Continue to work with CPS and leaders to influence remuneration for IP in community and better ways of recording clinical data to capture all this work and outcomes.
That we could encourage as many community pharmacists to become IP with a way to remunerate them and incentivise them. We are already working very hard for the NHS. If we can add in clinical payments this would incentivise and increase I would hope the uptake for IP not just to GP practice but to retain our skilled pharmacists in the community sector.
How can we make community pharmacy in Scotland world-class?
For every member of the public to have the opportunity to access person-centred, high quality healthcare advice and compassionate care and treatment from a community pharmacy where the pharmacists are trained to a minimum standard skill set.
To offer all community pharmacies funding for one IP per pharmacy to increase the uptake and all to be additionally trained in consultation skills, core clinical skills and common clinical conditions.
If we can standardise the level of advice and consultations and availability by rewarding pharmacies to offer this high level clinical care we can become world-class
The way we are valued in the NHS must change so that community pharmacy can flourish and reach its true world-class potential. Trust is earned, and so we need to up-skill now nationally, and show our nurse and GP colleagues what we can do to help them.
To help young graduates feel they can have a clinical career in community pharmacy by having IP mentors and shadowing sharing and actively helping our colleagues keen to learn and progress.
To give them consultation practice when they first qualify and as a minimum standard all newly qualified community pharmacist just like hospital after 2 years must get their clinical diploma. This would also mean that over time, there would be gradual increase in the numbers of IPs and the future of pharmacy can sustain this world-class vision.
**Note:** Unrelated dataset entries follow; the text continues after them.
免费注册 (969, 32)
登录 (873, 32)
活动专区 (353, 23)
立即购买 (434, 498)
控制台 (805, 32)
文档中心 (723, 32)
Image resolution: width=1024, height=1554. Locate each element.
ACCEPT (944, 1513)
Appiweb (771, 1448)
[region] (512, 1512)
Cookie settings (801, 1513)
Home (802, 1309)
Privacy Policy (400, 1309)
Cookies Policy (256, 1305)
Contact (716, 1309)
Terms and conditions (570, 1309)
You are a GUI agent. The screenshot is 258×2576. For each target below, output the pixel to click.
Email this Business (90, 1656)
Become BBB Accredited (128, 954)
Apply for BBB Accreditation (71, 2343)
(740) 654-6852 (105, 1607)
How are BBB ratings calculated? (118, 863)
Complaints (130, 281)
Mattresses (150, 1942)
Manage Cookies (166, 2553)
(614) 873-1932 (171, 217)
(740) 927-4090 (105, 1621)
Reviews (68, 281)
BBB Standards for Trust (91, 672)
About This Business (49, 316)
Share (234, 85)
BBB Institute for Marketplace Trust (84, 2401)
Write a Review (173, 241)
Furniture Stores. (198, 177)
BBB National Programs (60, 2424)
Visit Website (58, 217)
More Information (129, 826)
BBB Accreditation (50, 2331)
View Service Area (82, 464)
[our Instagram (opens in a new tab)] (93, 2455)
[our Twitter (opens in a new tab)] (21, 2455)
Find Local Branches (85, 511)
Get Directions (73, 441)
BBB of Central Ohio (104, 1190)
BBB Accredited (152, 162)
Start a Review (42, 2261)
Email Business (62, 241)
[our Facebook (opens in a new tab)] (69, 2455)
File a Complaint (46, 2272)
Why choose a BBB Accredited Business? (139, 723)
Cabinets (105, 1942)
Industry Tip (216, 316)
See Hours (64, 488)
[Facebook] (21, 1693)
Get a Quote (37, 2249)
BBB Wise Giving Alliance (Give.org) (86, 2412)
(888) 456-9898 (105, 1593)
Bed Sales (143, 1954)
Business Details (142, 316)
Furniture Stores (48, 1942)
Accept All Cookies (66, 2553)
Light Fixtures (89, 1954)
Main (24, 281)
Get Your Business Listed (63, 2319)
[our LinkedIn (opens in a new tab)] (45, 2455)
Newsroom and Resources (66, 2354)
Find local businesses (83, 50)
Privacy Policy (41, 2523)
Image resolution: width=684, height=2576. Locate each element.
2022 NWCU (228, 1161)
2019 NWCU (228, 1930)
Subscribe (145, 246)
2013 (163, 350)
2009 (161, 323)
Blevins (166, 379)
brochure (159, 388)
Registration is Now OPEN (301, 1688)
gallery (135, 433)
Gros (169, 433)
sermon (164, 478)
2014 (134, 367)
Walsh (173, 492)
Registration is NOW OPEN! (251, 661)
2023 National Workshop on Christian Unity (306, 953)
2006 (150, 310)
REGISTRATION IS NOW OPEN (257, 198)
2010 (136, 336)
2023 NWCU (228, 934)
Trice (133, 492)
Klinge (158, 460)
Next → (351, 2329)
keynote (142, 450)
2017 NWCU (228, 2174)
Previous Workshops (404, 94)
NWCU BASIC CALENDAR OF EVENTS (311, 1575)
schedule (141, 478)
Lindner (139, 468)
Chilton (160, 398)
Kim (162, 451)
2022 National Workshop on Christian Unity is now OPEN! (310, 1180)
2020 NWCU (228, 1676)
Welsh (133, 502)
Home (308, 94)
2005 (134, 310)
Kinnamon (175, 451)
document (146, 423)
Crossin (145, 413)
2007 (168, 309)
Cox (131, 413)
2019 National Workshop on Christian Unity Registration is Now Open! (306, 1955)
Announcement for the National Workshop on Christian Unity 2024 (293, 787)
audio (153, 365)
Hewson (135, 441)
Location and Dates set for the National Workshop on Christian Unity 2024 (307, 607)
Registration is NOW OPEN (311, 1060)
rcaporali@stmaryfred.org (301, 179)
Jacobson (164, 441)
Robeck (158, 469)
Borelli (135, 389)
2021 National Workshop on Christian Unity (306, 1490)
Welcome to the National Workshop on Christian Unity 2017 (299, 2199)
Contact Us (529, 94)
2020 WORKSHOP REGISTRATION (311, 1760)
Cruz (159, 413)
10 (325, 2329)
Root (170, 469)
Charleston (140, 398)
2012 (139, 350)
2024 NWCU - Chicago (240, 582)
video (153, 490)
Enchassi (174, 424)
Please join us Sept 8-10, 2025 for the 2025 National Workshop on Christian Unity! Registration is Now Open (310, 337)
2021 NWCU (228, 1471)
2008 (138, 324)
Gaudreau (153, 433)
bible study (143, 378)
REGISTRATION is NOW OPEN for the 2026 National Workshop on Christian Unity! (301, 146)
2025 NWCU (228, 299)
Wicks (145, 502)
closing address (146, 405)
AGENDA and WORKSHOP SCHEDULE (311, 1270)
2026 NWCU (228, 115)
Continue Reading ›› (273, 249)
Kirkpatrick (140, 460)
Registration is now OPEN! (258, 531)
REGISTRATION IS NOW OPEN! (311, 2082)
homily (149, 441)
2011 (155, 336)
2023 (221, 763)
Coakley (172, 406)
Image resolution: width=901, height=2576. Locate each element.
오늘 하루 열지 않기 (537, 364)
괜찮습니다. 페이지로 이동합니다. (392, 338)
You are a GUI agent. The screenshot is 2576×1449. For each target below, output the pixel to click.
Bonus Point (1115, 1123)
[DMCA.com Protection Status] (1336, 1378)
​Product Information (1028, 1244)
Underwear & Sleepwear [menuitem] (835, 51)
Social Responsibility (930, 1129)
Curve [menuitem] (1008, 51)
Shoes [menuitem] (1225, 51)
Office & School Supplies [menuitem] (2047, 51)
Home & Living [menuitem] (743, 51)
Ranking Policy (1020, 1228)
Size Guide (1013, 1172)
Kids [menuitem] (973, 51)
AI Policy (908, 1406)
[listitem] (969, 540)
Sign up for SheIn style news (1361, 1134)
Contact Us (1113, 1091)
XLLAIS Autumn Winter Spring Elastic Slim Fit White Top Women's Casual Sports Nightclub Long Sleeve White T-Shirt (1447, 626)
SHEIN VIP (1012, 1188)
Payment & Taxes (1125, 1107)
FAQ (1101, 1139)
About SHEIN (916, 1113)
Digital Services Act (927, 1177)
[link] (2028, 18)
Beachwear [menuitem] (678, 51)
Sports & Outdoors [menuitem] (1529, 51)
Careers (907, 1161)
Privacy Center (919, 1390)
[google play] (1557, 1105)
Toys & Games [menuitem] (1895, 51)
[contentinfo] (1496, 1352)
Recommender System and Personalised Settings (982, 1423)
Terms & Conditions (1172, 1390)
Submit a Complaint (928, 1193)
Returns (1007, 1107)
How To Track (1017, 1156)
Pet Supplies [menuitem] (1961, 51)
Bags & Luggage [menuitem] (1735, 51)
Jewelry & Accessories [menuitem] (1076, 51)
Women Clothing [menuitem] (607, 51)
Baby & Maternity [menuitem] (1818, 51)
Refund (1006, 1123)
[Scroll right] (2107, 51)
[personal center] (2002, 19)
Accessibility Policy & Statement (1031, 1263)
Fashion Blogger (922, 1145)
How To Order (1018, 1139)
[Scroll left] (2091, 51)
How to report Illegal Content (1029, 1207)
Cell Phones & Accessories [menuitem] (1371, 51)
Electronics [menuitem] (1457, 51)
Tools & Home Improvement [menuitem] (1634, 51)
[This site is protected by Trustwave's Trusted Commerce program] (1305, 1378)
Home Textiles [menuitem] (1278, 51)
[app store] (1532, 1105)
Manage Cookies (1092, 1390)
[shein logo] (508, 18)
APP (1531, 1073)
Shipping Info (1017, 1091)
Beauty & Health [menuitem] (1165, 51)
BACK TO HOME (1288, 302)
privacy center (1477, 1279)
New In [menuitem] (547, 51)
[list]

This would also mean a pay grade scaling and feeling rewarded not just professionally but also financially for the education effort and ability to offer high quality care.
My two younger pharmacists both with 2 years’ experience start their clinical diploma in January 2017 and I will fund this so that they can help me to try to build this vision into a reality for Cadham.
Every pharmacist I know is hard-working and dedicated yet to build world-class we need to nurture that energy and redirect it to achieve the goal.